* [Task requirements] A verbatim copy of the lines from the one with "Where should I click to: Toggle 所有参数 to 开?" through the final line below is required; print it and nothing else.

═════ The records ═════

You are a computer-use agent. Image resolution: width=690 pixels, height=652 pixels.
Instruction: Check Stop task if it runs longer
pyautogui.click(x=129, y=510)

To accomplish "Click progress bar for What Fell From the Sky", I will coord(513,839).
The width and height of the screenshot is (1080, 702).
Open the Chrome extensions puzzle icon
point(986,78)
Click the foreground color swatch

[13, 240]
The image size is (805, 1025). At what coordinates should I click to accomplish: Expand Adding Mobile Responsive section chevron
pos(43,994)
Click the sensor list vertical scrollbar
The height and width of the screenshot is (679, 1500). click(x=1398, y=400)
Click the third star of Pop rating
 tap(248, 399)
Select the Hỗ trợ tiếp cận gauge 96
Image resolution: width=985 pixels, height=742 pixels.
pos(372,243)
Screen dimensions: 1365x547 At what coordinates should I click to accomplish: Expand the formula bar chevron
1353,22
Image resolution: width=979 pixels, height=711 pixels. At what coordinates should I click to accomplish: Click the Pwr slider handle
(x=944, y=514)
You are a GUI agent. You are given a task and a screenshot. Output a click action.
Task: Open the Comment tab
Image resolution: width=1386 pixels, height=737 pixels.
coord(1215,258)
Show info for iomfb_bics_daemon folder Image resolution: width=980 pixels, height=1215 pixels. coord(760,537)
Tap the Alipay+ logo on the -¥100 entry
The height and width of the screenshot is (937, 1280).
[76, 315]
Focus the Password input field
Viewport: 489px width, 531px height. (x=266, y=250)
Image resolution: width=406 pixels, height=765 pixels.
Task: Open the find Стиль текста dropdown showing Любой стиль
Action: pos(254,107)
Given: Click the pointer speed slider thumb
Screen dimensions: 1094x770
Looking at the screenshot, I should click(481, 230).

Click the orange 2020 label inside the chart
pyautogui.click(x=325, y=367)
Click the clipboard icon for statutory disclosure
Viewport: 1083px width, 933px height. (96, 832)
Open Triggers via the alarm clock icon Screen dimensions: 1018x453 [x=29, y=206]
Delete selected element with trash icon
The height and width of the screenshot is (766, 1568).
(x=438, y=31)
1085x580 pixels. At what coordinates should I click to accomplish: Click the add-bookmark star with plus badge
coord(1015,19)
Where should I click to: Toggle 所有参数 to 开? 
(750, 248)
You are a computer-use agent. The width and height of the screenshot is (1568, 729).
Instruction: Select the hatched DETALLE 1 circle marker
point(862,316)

═════

* [Answer space]
Where should I click to: Toggle 所有参数 to 开? 
(750, 248)
You are a computer-use agent. The width and height of the screenshot is (1568, 729).
Instruction: Select the hatched DETALLE 1 circle marker
point(862,316)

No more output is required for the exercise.